Pictures must not appear in the copy. Set down exactly the line with "Task: Click the Print Top Level icon" and each line after it through the end of the data below.

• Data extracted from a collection

=== Begin Enclosure ===

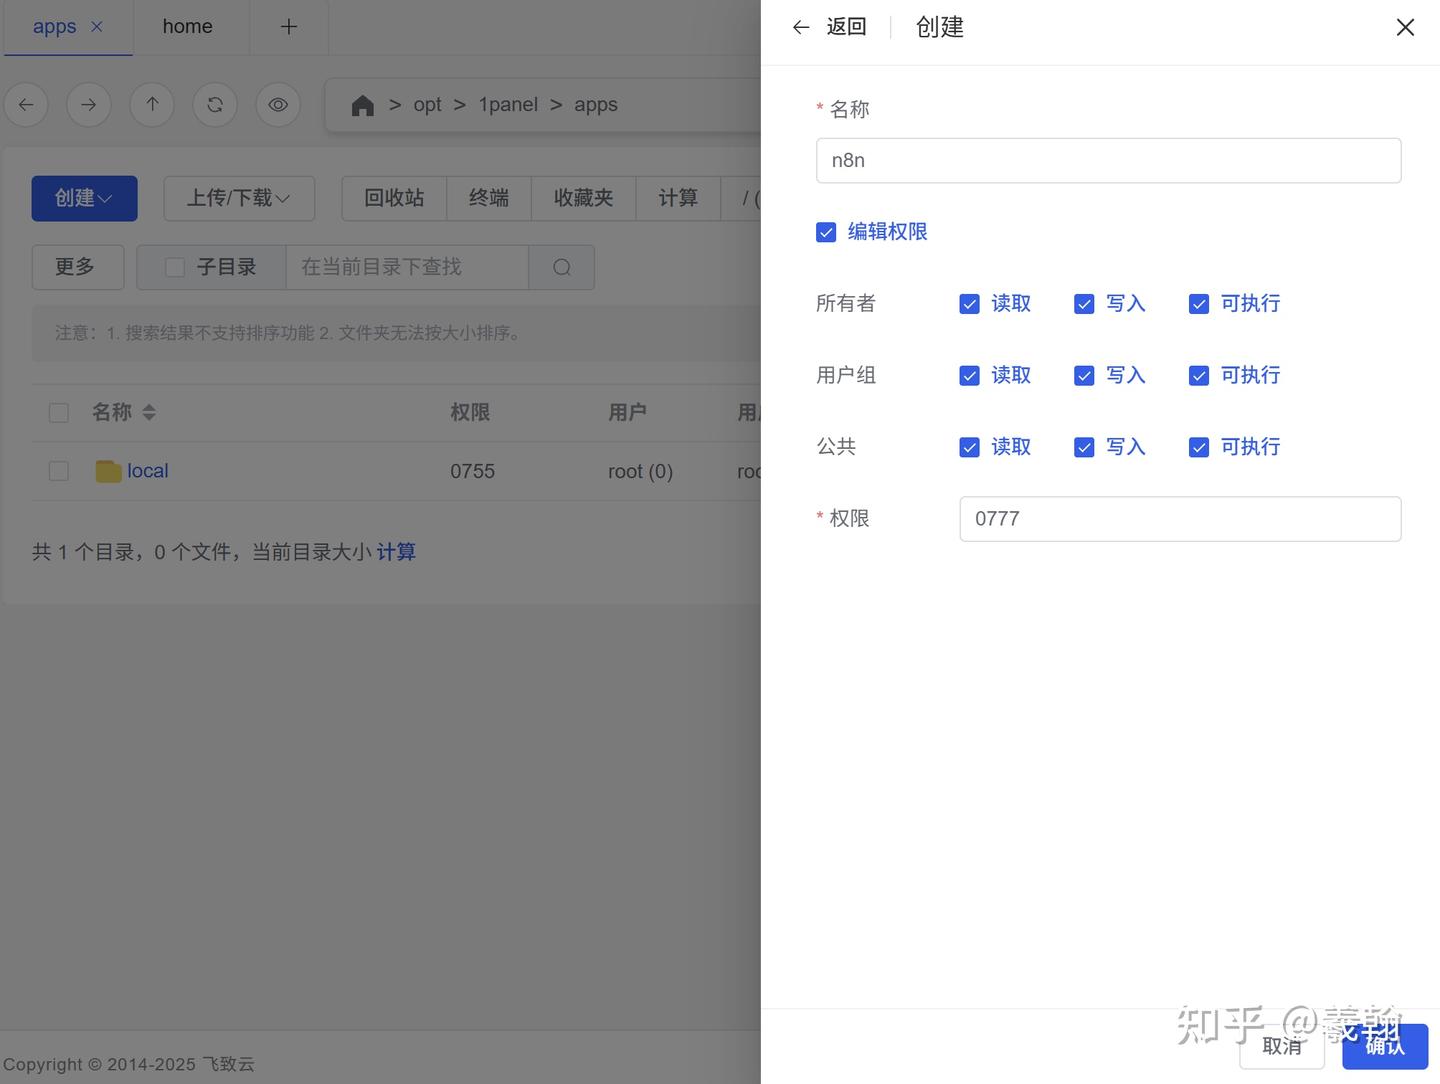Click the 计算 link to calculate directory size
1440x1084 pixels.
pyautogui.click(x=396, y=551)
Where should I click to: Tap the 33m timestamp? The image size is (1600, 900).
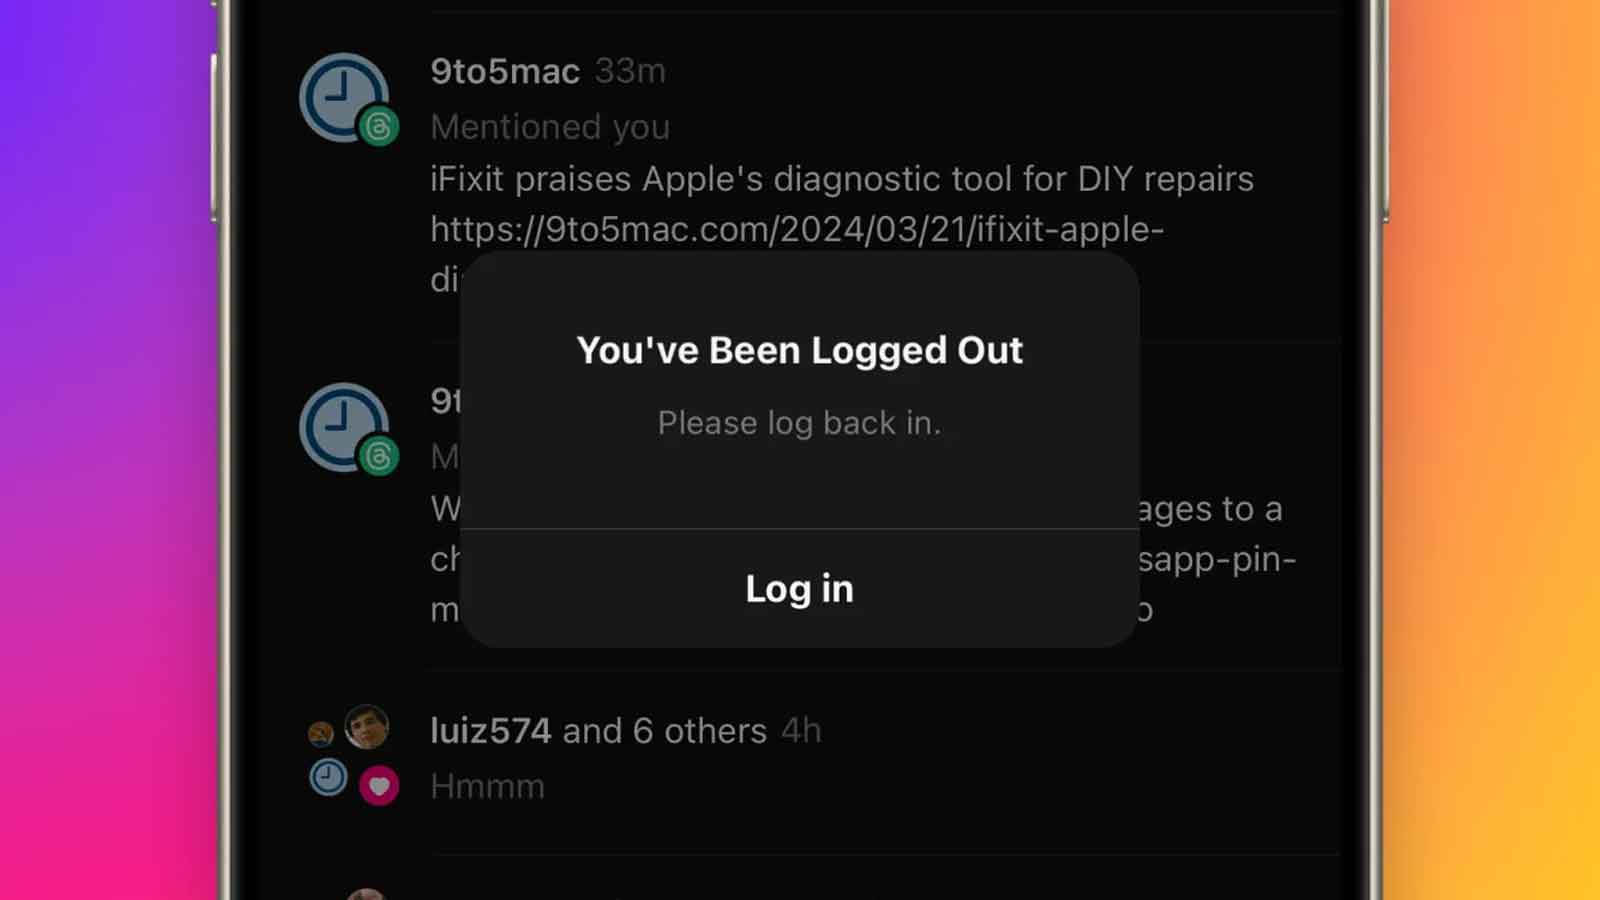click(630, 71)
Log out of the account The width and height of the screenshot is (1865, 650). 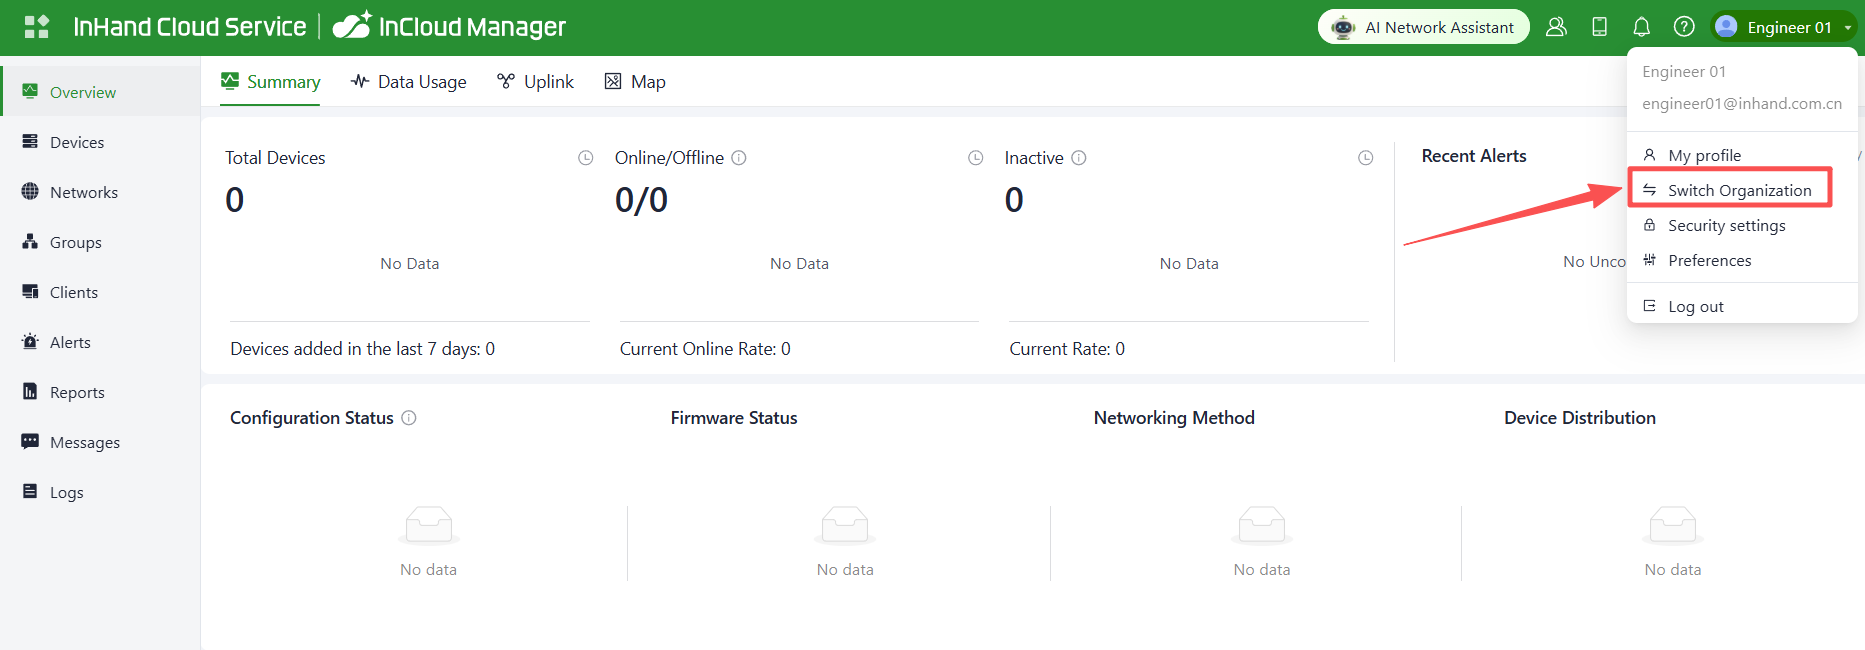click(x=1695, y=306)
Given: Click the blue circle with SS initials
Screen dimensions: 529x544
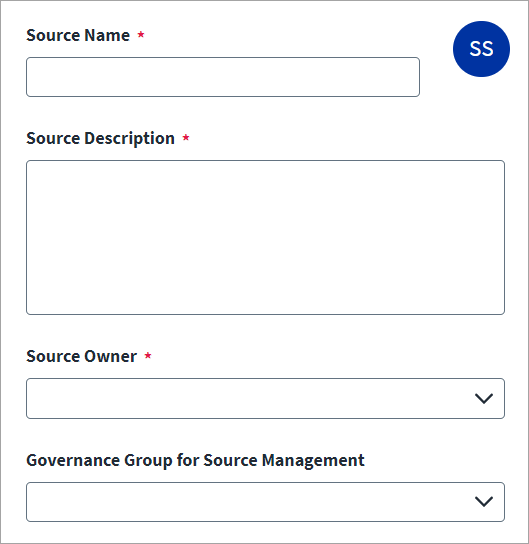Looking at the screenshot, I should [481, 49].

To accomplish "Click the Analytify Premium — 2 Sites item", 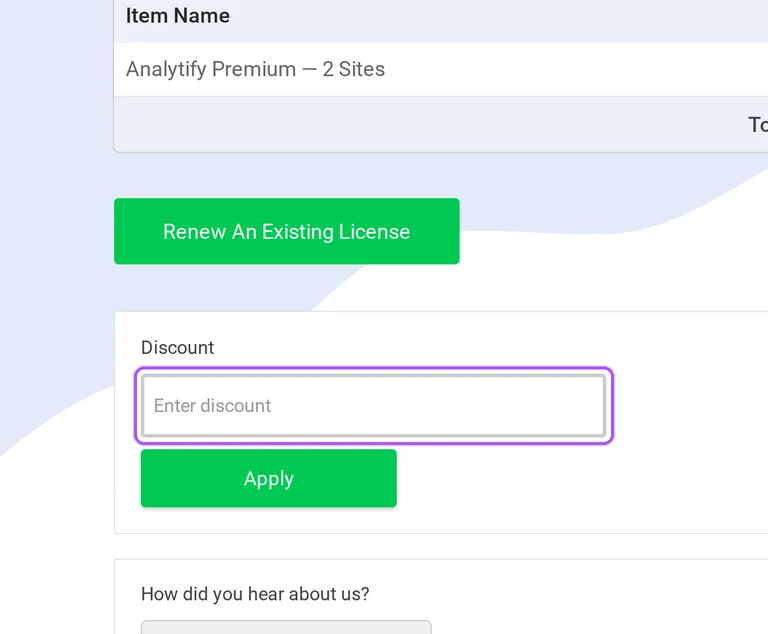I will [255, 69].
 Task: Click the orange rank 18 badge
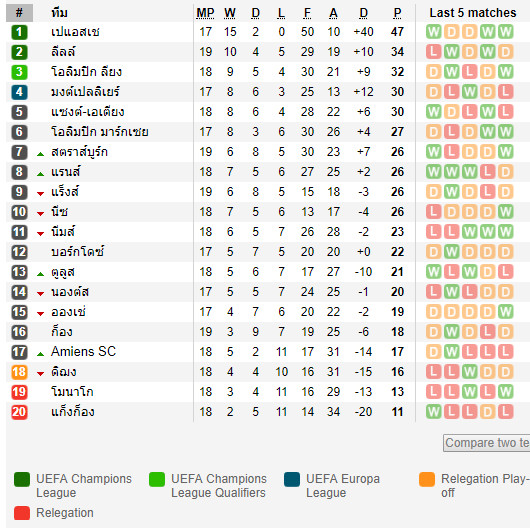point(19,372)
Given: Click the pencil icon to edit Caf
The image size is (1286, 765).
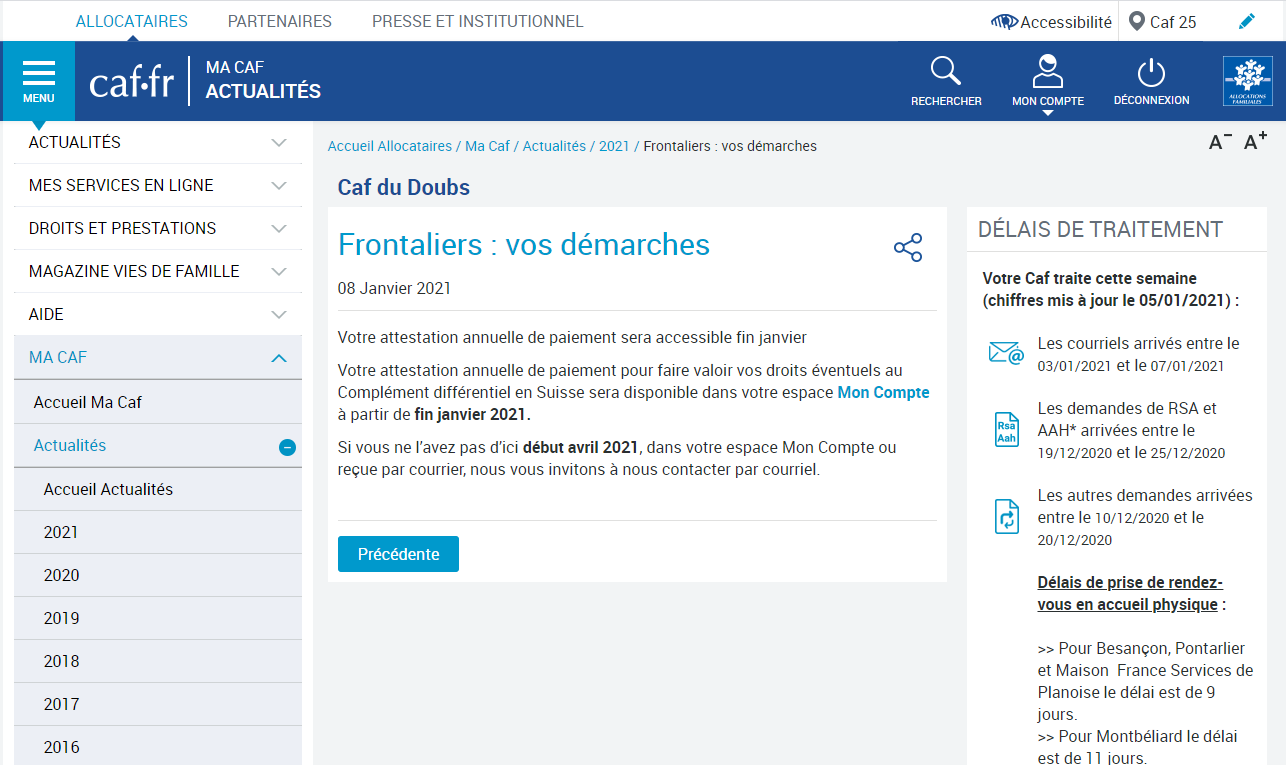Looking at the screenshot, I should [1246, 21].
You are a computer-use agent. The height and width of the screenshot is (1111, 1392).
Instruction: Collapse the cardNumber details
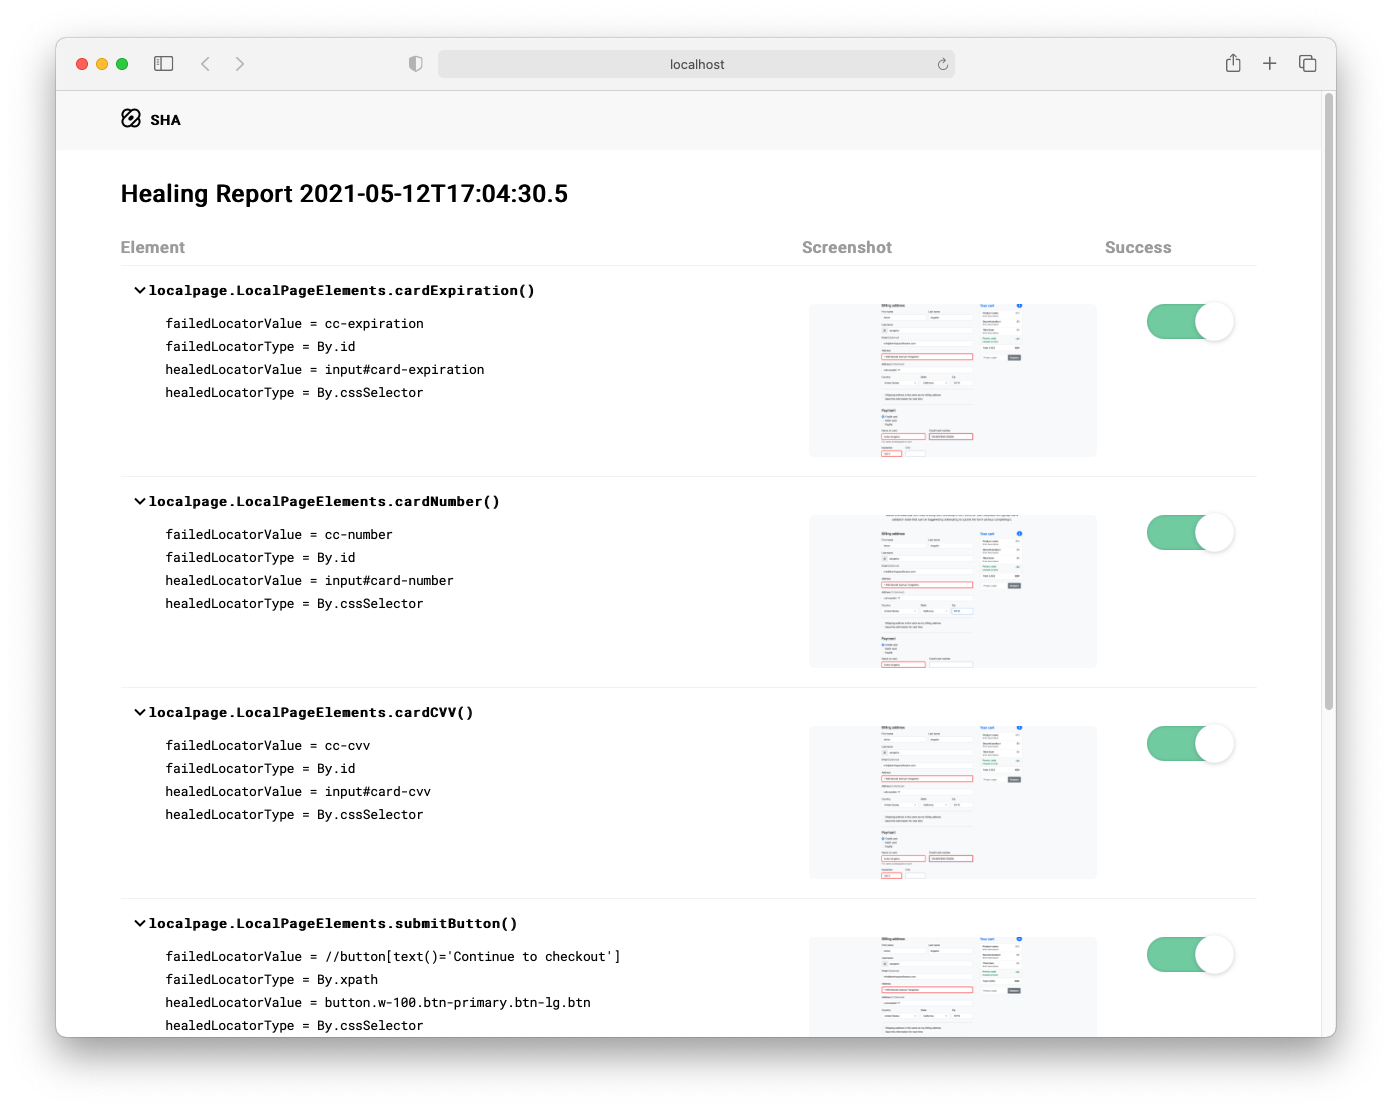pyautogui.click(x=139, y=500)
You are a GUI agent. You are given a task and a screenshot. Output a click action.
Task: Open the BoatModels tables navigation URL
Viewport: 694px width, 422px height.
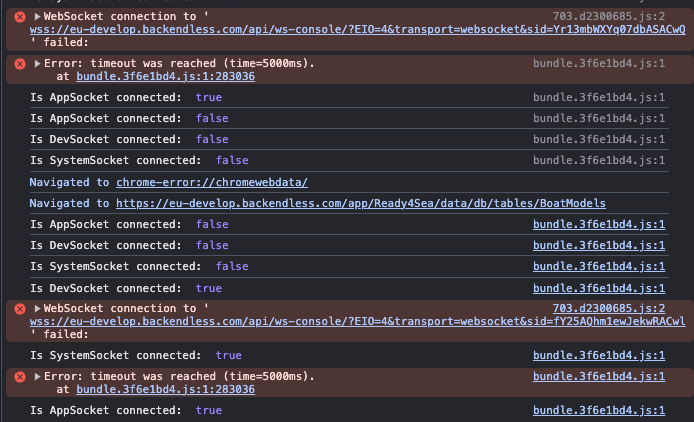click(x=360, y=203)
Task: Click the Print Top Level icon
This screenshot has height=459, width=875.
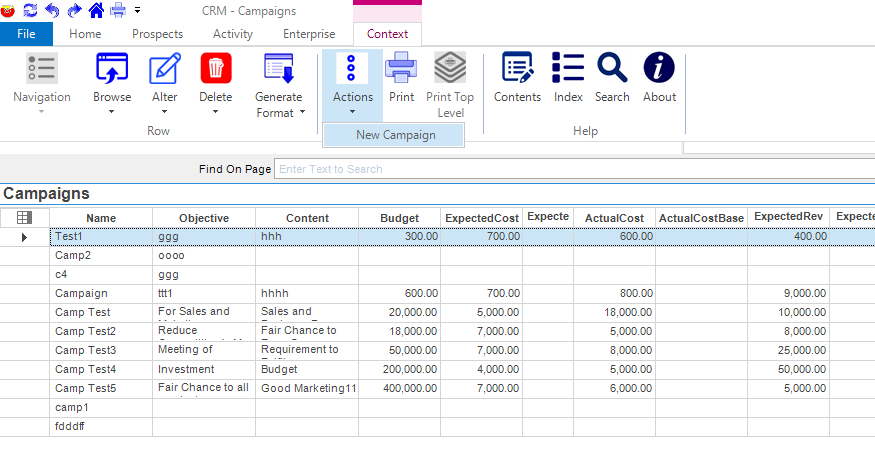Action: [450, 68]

=== End Enclosure ===

• ANSWER SECTION
Task: Click the Print Top Level icon
This screenshot has height=459, width=875.
Action: [450, 68]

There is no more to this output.